Nightingale’s art director Neil Thompson is shooting a giant in the face. This hands-off guided demo for Inflexion’s upcoming open-world survival adventure has kicked things up a notch, and chaos is just around the corner. In addition to Thompson, two other team members explain that the giant is one of several Apex Creatures you may encounter. If you try to antagonize these beasts, you’ll be in for quite a fight, as I’m about to discover. In order to appease these mighty beings, you may offer them an offering, but they may not always accept it. Thompson fires a shot right between the giant’s eyes after handing him a spyglass he doesn’t like. The giant’s wrath is awakened.
Thompson is sent hurtling high up into the air by a red laser-like beam from a medallion around the giant’s neck. As a result, an umbrella comes in handy in Nightingale, allowing you to gracefully and, more importantly, safely float back to the ground. There’s still the angry giant to contend with, but what really catches my attention is the curious setting comprised of different realms, and all of the gear that fits the alternate Victorian world the team at Inflexion created. With a penchant for history and a keen interest in the Victorian era, Nightingale catches my attention, and I take the opportunity to ask Thompson why the team chose to create a PvE survival crafting experience set in this era.

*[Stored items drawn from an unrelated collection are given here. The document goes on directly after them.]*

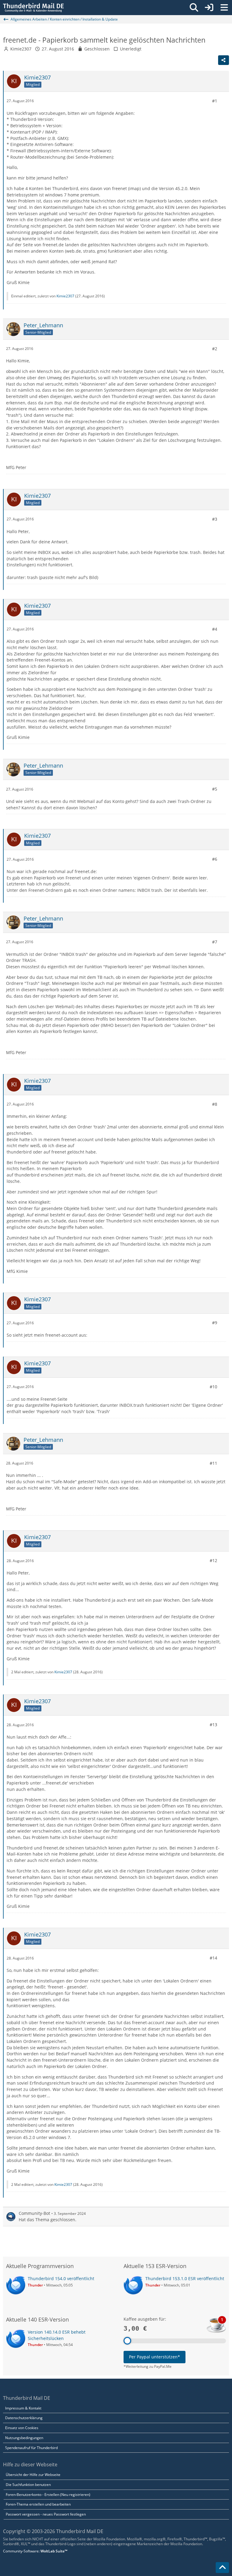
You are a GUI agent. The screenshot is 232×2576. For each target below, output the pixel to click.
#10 (213, 1387)
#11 (213, 1463)
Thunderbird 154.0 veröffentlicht (61, 2278)
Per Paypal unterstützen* (154, 2357)
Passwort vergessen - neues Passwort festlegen (46, 2514)
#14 (213, 1958)
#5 (214, 789)
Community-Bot (34, 2213)
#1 (214, 101)
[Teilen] (223, 60)
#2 (214, 348)
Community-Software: (35, 2551)
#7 (214, 942)
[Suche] (194, 8)
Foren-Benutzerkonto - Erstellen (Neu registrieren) (48, 2494)
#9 (214, 1322)
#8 (214, 1104)
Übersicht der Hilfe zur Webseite (33, 2474)
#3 (214, 519)
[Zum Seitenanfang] (222, 2567)
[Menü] (224, 8)
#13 (213, 1724)
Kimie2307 (20, 49)
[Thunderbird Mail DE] (33, 8)
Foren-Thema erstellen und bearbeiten (38, 2504)
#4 (214, 629)
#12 (213, 1560)
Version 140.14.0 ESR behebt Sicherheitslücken (56, 2335)
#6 (214, 859)
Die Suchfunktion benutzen (28, 2484)
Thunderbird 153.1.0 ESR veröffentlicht (184, 2278)
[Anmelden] (209, 7)
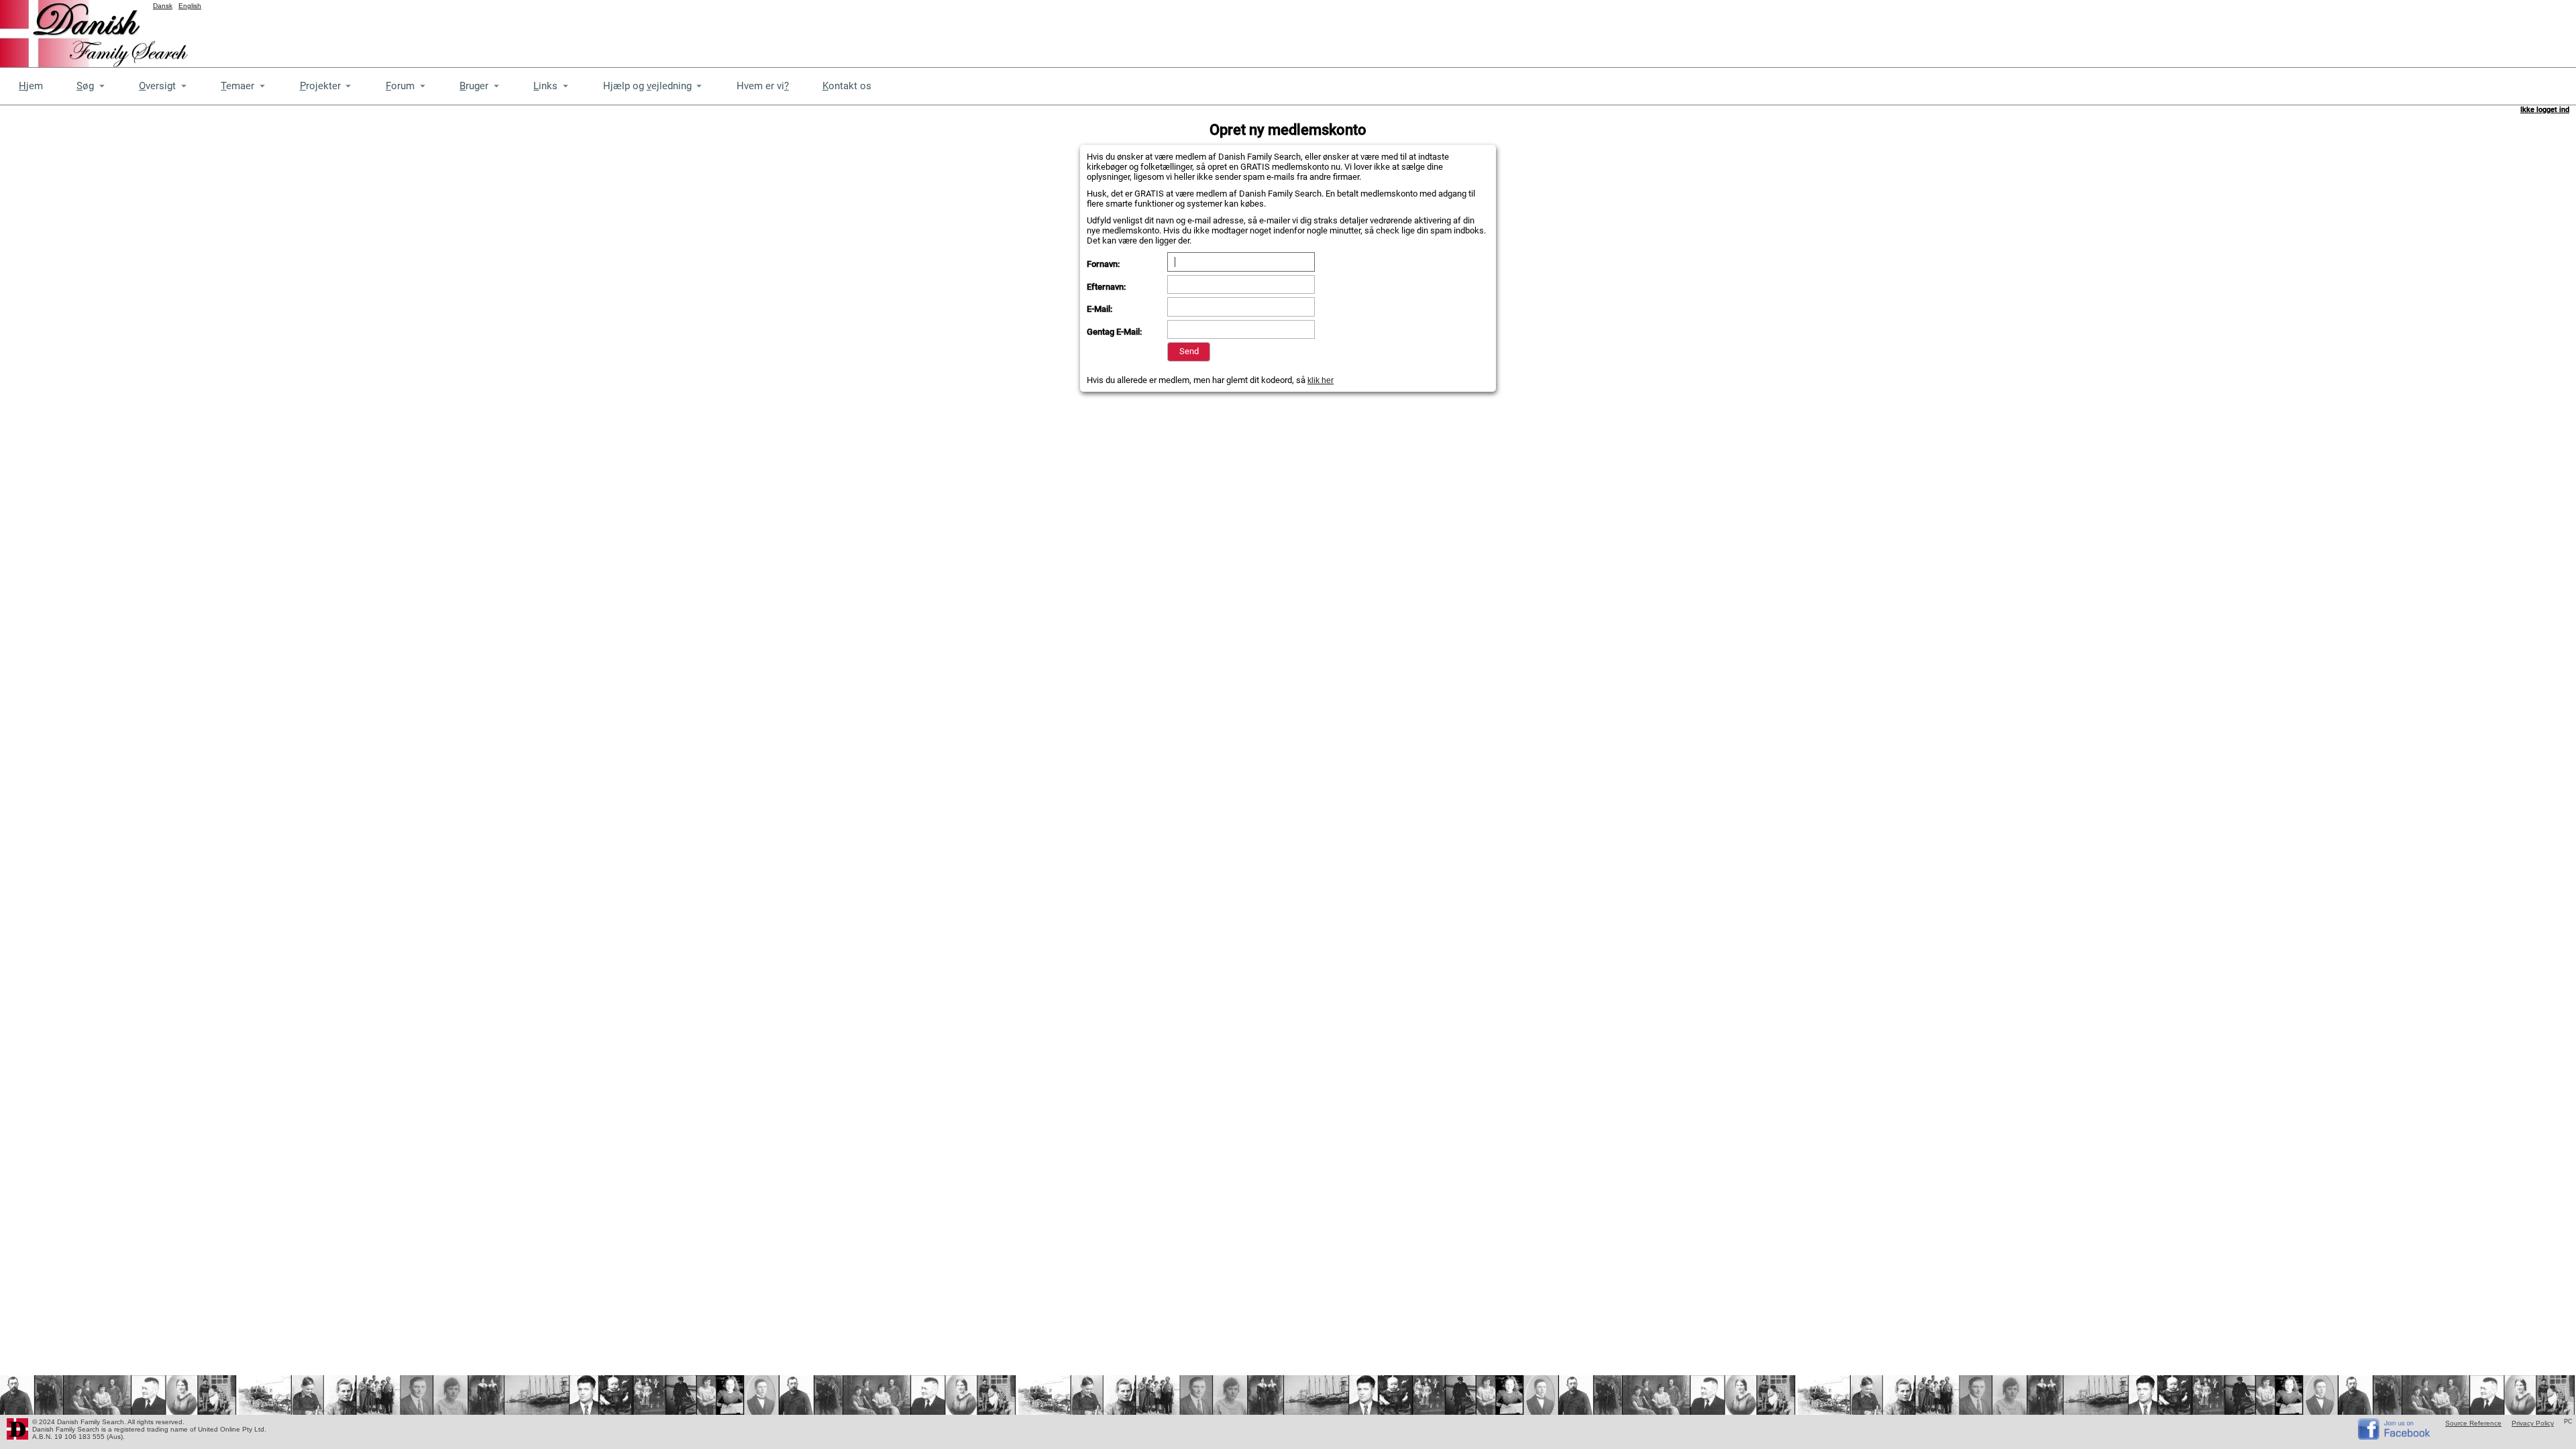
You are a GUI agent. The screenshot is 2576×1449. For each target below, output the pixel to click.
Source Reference (2473, 1423)
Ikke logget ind (2544, 109)
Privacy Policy (2533, 1423)
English (189, 5)
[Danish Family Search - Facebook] (2395, 1437)
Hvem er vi (763, 86)
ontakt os (846, 86)
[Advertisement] (2332, 30)
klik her (1320, 380)
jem (31, 86)
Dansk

At BioWare, we have done a lot of high fantasy with Dragon Age, and sci-fi with Mass Effect. We wanted to move away from those things,” Thompson says. We both were inspired by the book Jonathan Strange and Mr. Norrell by Susanna Clarke, set in Napoleonic times, in which magic is viewed as an academic pursuit: “What happens when you break the veil between the worlds and what the consequences are?”
When we started putting realms, portals, and magic together, we realized we didn’t want to be in the Napoleonic period or sci-fi,” Thompson says. “We’re both really very interested in the Victorian period, it’s a very rich period, rich for the amounts of exploration and technological innovation that was going on. And it just seemed a perfect match for us. You know, we could send our realm walkers out, they can be kitted up with relatively modern equipment in terms of guns and so forth. But still not so prepared as you might be in a sci-fi environment where you’ve got armor and all the rest of it. And it all kind of came together from there.”
With Nightingale set to launch in Early Access, the team has already taken player feedback into account when incorporating features like a third-person perspective and an arachnophobia mode that removes spider legs and replaces them with tiny wings. Nightingale has a number of interesting concepts at play, and I’m already looking forward to seeing just how it evolves as the team continues to refine it.